- **Your task**: Here are some records; quote them exactly, leaving out the pictures.
===== Records to use =====
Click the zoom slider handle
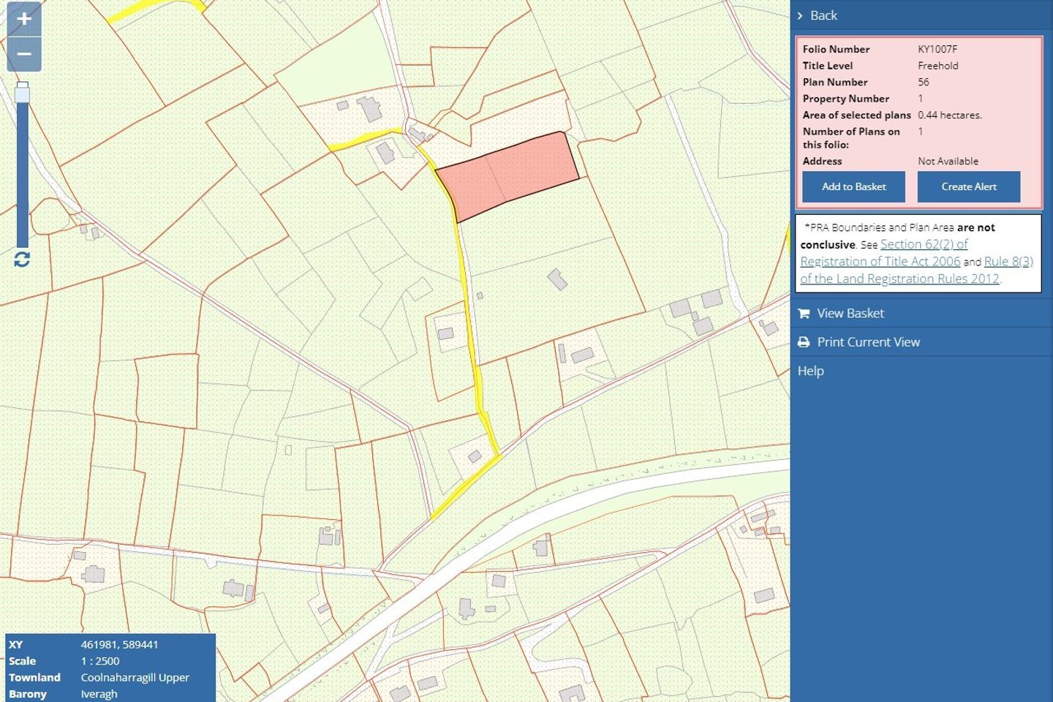Screen dimensions: 1053x702 pyautogui.click(x=23, y=93)
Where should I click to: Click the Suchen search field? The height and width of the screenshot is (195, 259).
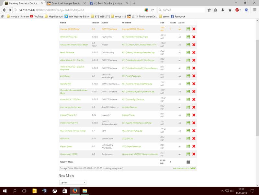pos(183,10)
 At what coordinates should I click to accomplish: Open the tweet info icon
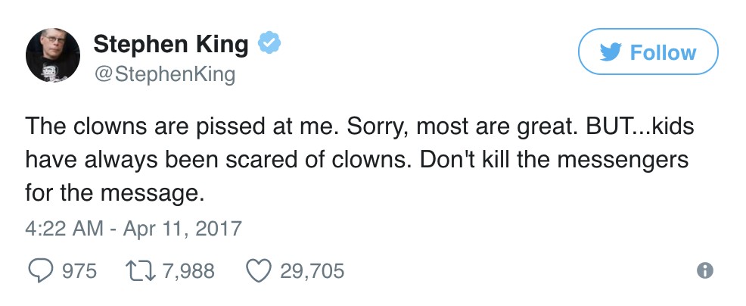705,270
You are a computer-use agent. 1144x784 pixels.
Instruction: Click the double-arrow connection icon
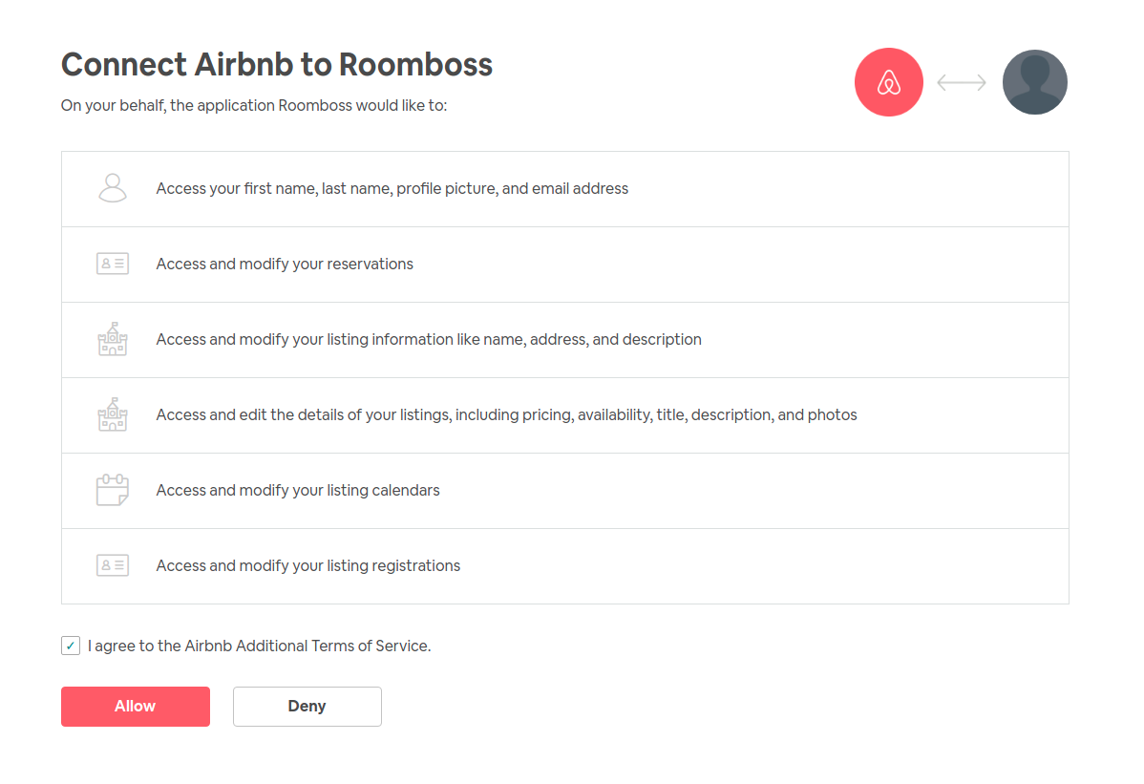[962, 83]
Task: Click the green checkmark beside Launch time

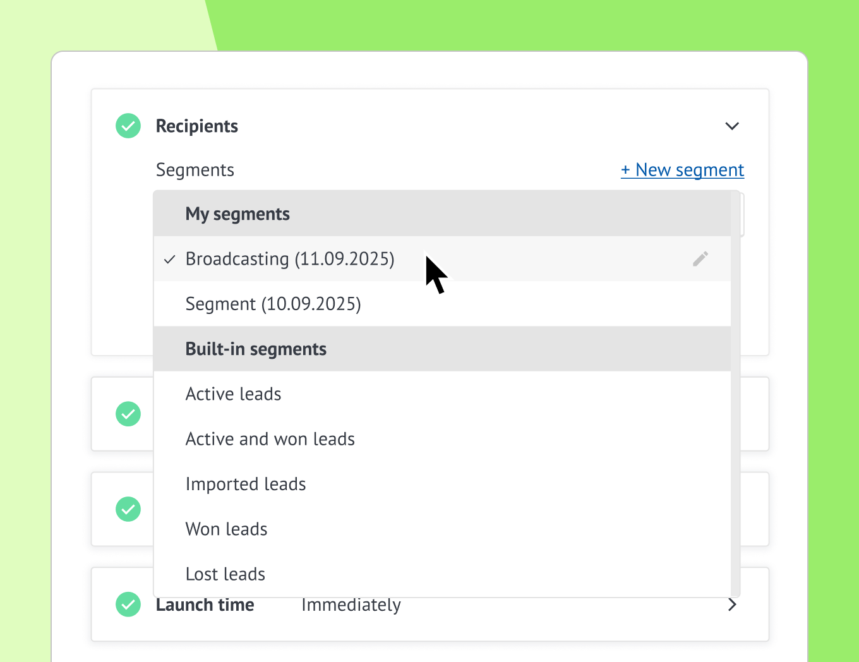Action: coord(128,605)
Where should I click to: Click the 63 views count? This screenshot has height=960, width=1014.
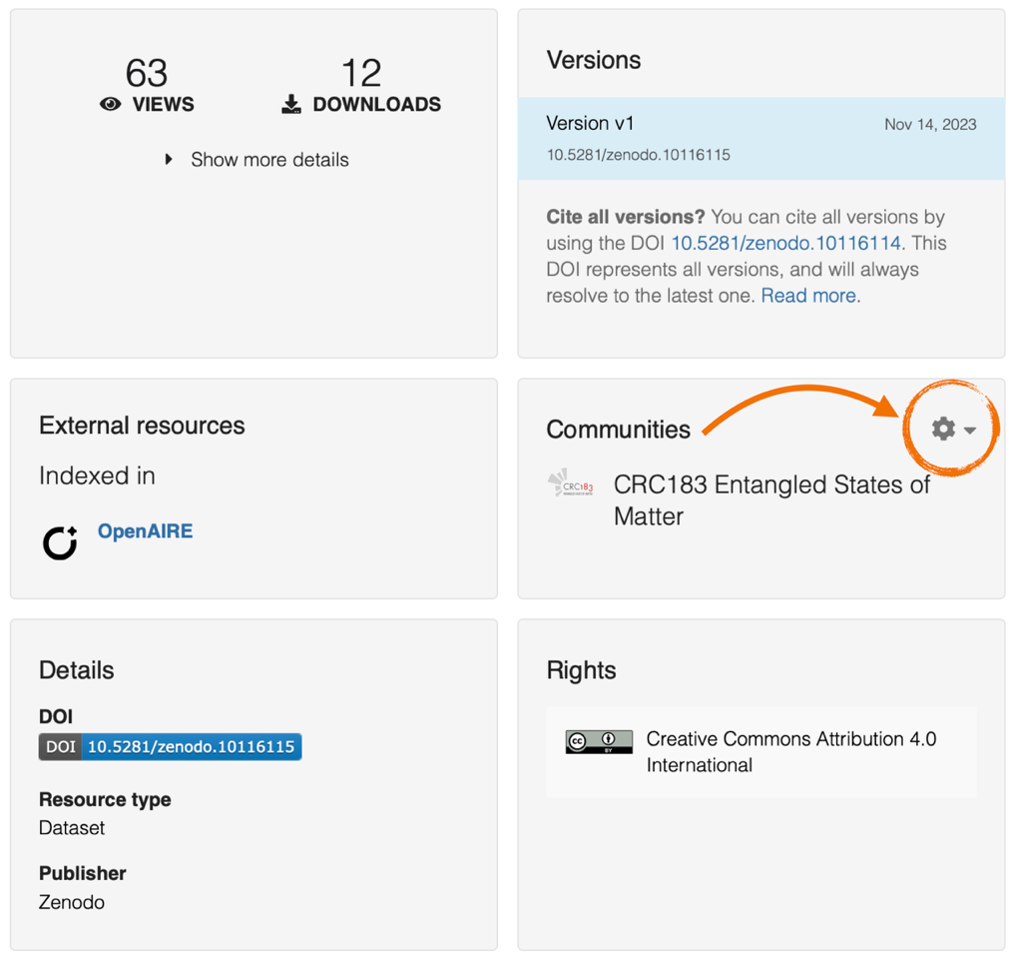pos(147,73)
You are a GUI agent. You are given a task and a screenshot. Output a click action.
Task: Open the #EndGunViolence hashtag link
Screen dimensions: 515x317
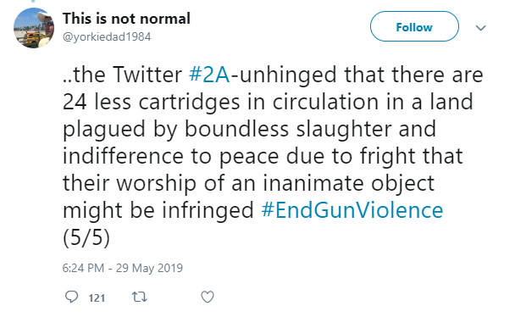click(x=352, y=210)
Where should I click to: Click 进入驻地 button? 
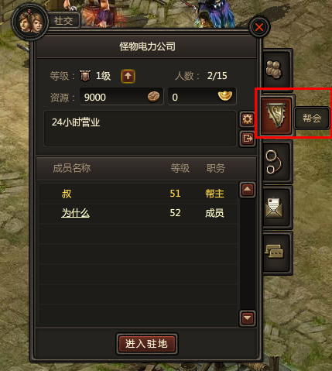(147, 344)
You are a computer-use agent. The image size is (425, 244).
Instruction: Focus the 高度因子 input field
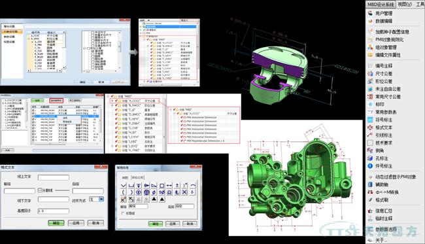(x=53, y=211)
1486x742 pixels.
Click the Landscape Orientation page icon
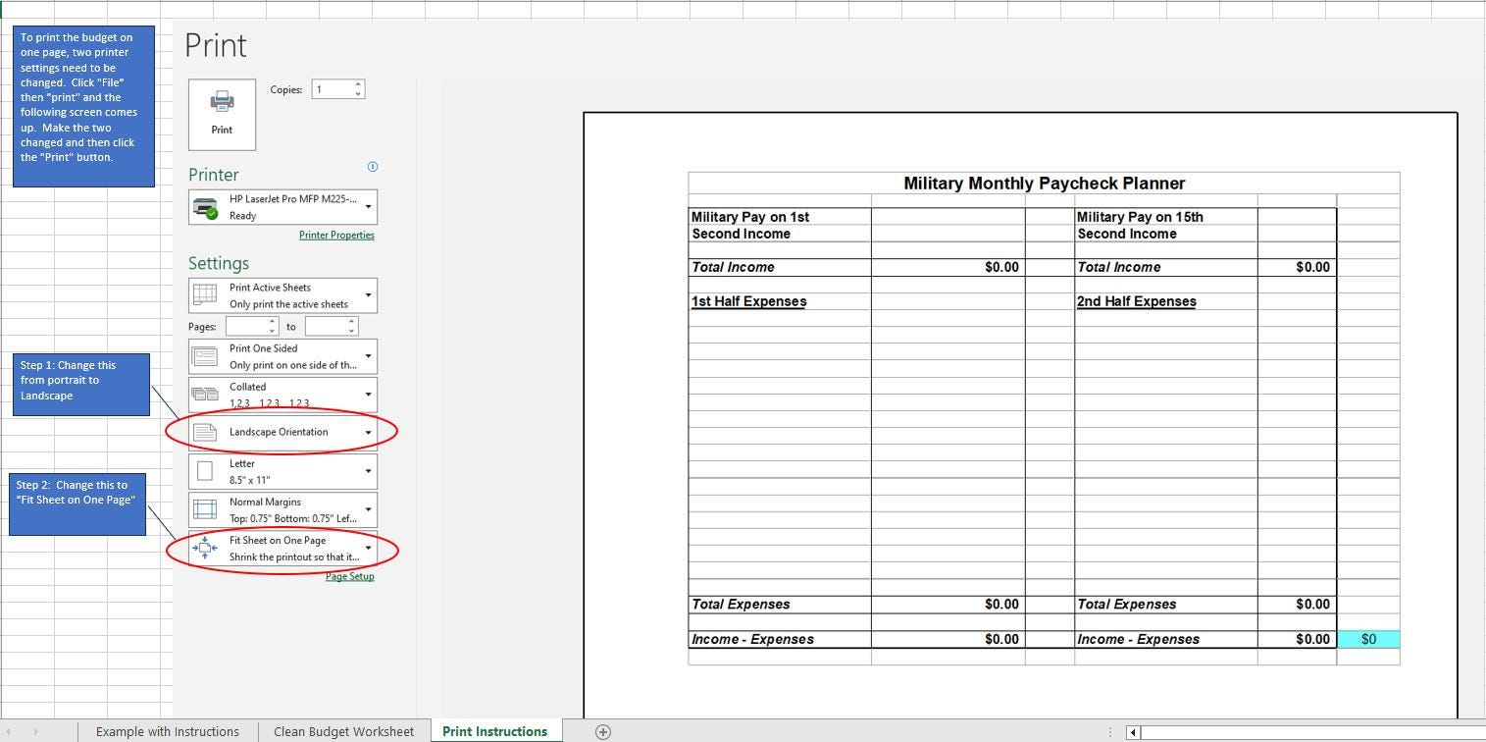point(204,432)
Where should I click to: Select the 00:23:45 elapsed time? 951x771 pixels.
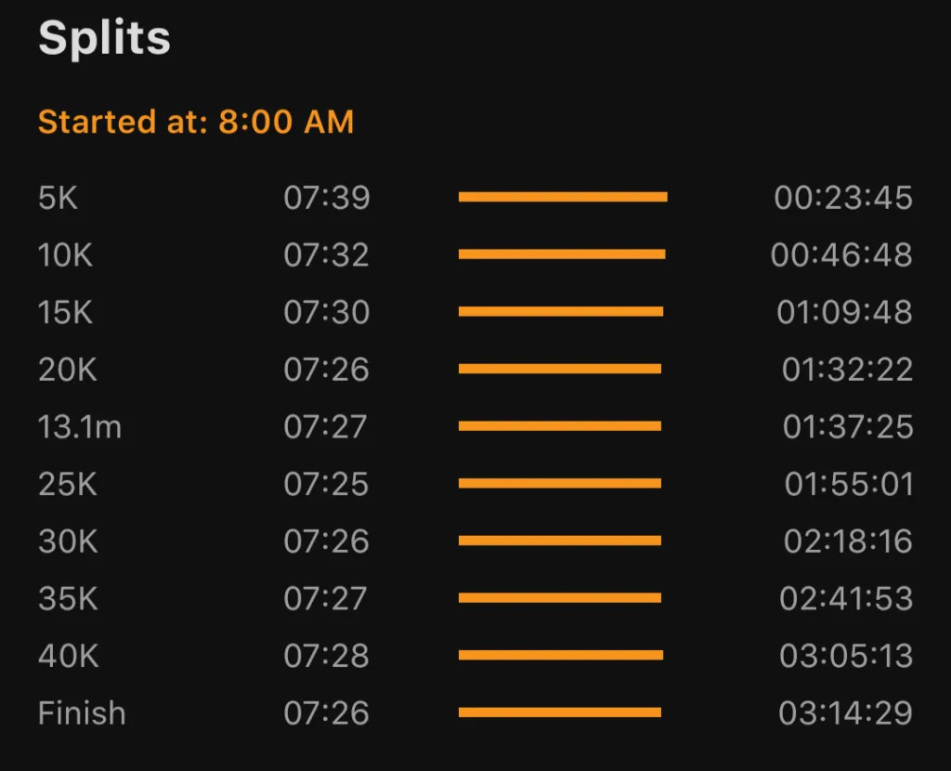tap(843, 198)
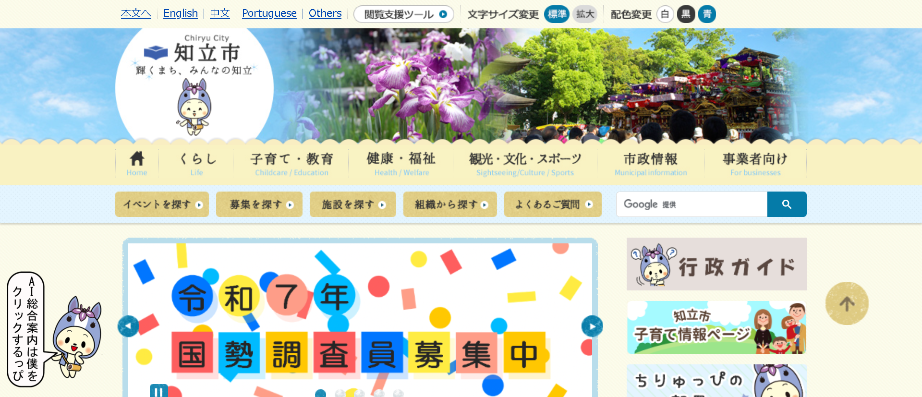Image resolution: width=922 pixels, height=397 pixels.
Task: Open the 子育て・教育 menu tab
Action: 291,164
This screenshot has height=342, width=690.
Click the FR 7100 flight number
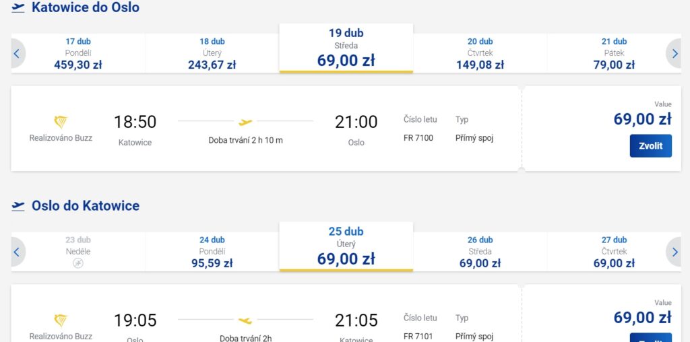418,138
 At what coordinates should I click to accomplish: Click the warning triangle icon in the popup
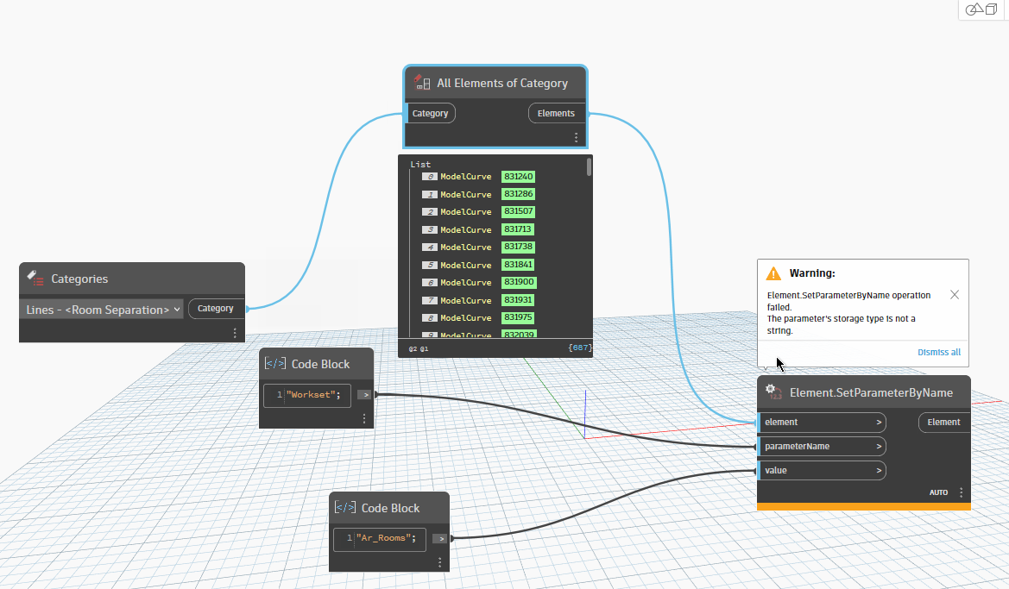pyautogui.click(x=774, y=273)
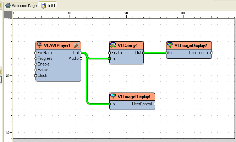Click the FileName pin on VLAVIPlayer1
236x142 pixels.
(36, 53)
=====
- **Task response**:
Click the zoom slider handle
Screen dimensions: 1053x702 pyautogui.click(x=23, y=93)
Where should I click to: Click the Suchen search field? The height and width of the screenshot is (195, 259).
pos(183,10)
 At what coordinates should I click to accomplish: Open the tweet info icon
705,270
You are a computer-use agent. 1144x784 pixels.
Instruction: Click the double-arrow connection icon
[962, 83]
Task: Click the green checkmark beside Launch time

Action: coord(128,605)
Where should I click to: Click the 63 views count? This screenshot has height=960, width=1014.
pos(147,73)
You are a GUI agent. You are given a task and a screenshot. Output a click action.
Task: Open the #EndGunViolence hashtag link
Screen dimensions: 515x317
click(x=352, y=210)
Where should I click to: Click 进入驻地 button? 
(147, 344)
You are a computer-use agent. The image size is (425, 244).
Instruction: Focus the 高度因子 input field
(x=53, y=211)
1486x742 pixels.
Click the Landscape Orientation page icon
point(204,432)
Where should I click to: Select the 00:23:45 elapsed time? 951x771 pixels.
tap(843, 198)
Image resolution: width=922 pixels, height=397 pixels.
Task: Open the 子育て・教育 menu tab
Action: 291,164
This screenshot has height=342, width=690.
Click the FR 7100 flight number
418,138
 At what coordinates should I click to accomplish: Click the warning triangle icon in the popup
pyautogui.click(x=774, y=273)
Click the FileName pin on VLAVIPlayer1
236x142 pixels.
(36, 53)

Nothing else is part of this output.